SVT is linked with a higher risk of complications during pregnancy, and specific recommendations are provided for pregnant women. All antiarrhythmic drugs should be avoided, if possible, within the first trimester of pregnancy. However, if necessary, some drugs may be used with caution during that period. The guidelines also suggest that if ablation is necessary during pregnancy, non-fluoroscopic mapping be used.

“Pregnant women with persistent arrhythmias that do not respond to drugs, or for whom drug therapy is contraindicated or not desirable, can now be treated with catheter ablation using new techniques that avoid exposing themselves or their baby to harmful levels of radiation,” says Katritsis.

The recommendations provide some key messages. These include:

  • Vagal manoeuvres and adenosine are the treatments of choice for the acute therapy of SVT, and may also provide important diagnostic information.
  • Verapamil is not recommended in wide QRS-complex tachycardia of unknown aetiology.
  • In all re-entrant and most focal arrhythmias, catheter ablation should be offered as an initial choice to patients, after having explained in detail the potential risks and benefits.
  • Patients with macro re-entrant tachycardias following atrial surgery should be referred to specialised centres for ablation.
  • In post-atrial fibrillation (AF) ablation atrial tachycardias (ATs), focal or macro re-entrant, ablation should be deferred for ≥three months after AF ablation, when possible.
  • Ablate atrioventricular nodal re-entrant tachycardia (AVNRT), typical or atypical, with lesions in the anatomical area of the nodal extensions, either from the right or left septum.
  • AVNRT, typical or atypical, can now be ablated with almost no risk of atrioventricular (AV) block.
  • Do not use sotalol in patients with SVT.
  • Do not use flecainide or propafenone in patients with left bundle branch block (LBBB), or ischaemic or structural heart disease.
  • If a patient undergoes an electrophysiological assessment and is found to have an accessory pathway with high-risk characteristics, catheter ablation should be performed.

The guidance also urges physicians to consider tachycardiomyopathy (TCM) in patients with reduced left ventricular function and SVT, and to use ablation as the treatment of choice for TCM due to SVT. Atrioventricular (AV) nodal ablation with subsequent biventricular or His-bundle pacing (“ablate and pace”) should be considered if the SVT cannot be ablated.

Gaps in the evidence are highlighted, and include that the exact circuit of AVNRT, which is the most common regular arrhythmia, remains unresolved, the proper management of asymptomatic pre-excitation and strict catheter ablation indications have not been established, and that the genetics of SVT have not been adequately studied. There is evidence for familial forms of AVNRT, atrioventricular re-entrant tachycardia (AVRT), sinus tachycardia, and AT, but data are scarce.

The document concludes: “The past decade has witnessed a rapid evolution of ablation equipment and electrode-guiding systems, which has resulted in more controllable and safer procedures.
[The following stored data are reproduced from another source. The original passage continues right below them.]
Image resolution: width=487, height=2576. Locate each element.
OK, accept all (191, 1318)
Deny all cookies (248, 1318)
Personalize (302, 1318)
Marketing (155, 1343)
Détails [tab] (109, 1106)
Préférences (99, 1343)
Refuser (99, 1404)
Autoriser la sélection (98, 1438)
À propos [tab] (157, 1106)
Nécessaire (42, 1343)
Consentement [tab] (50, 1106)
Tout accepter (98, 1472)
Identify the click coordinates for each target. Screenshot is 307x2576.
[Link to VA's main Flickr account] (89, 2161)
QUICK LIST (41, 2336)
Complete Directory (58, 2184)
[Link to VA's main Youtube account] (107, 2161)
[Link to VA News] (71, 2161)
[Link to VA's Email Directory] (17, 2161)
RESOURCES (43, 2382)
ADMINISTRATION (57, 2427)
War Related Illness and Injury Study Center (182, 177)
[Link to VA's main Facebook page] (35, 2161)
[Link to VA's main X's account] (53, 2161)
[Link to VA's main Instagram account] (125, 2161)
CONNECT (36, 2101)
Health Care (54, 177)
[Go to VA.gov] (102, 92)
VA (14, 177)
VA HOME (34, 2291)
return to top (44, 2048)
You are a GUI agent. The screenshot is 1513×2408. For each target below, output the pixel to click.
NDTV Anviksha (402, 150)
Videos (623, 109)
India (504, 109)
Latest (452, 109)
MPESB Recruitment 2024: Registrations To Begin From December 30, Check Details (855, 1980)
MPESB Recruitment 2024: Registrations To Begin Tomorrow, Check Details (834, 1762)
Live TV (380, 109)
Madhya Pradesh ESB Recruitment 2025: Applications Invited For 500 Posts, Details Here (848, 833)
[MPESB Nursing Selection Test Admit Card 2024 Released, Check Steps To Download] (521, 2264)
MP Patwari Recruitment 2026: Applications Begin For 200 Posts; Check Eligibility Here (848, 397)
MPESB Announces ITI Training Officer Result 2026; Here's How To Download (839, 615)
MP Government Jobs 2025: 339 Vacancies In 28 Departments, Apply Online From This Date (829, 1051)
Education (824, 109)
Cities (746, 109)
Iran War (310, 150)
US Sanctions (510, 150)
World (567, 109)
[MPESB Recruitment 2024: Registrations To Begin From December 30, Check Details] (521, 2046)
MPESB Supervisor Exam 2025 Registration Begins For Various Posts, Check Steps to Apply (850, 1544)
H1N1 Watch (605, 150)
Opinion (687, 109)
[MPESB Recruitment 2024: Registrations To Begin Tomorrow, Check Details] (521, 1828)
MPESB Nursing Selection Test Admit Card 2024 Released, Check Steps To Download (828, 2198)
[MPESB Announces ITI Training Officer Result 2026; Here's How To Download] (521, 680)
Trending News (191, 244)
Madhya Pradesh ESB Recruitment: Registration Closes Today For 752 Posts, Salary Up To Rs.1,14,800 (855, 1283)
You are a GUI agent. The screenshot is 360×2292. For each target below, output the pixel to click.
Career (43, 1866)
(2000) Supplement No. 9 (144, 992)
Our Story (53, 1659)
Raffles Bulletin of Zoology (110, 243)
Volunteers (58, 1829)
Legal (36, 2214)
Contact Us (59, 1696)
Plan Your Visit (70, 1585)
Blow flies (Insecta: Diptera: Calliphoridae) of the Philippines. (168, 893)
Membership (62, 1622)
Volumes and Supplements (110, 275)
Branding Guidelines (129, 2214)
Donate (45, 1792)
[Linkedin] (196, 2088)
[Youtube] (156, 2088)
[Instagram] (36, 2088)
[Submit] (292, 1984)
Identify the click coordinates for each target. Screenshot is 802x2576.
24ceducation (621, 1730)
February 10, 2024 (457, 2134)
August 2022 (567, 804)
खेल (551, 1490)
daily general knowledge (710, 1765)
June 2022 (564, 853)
Intracardiac echocardiography, robotic techniques, and sophisticated anatomical navigation systems have been developed, and it is now possible to perform ablation without exposing the operator to radiation and ergonomically unfavourable positions. New materials for electrodes and other equipment have allowed the concept of a radiation-free electrophysiology laboratory with the use of CMR [cardiac magnetic resonance imaging]. The vision of a fully radiation-free, magnetic laboratory in the future is not science fiction anymore.”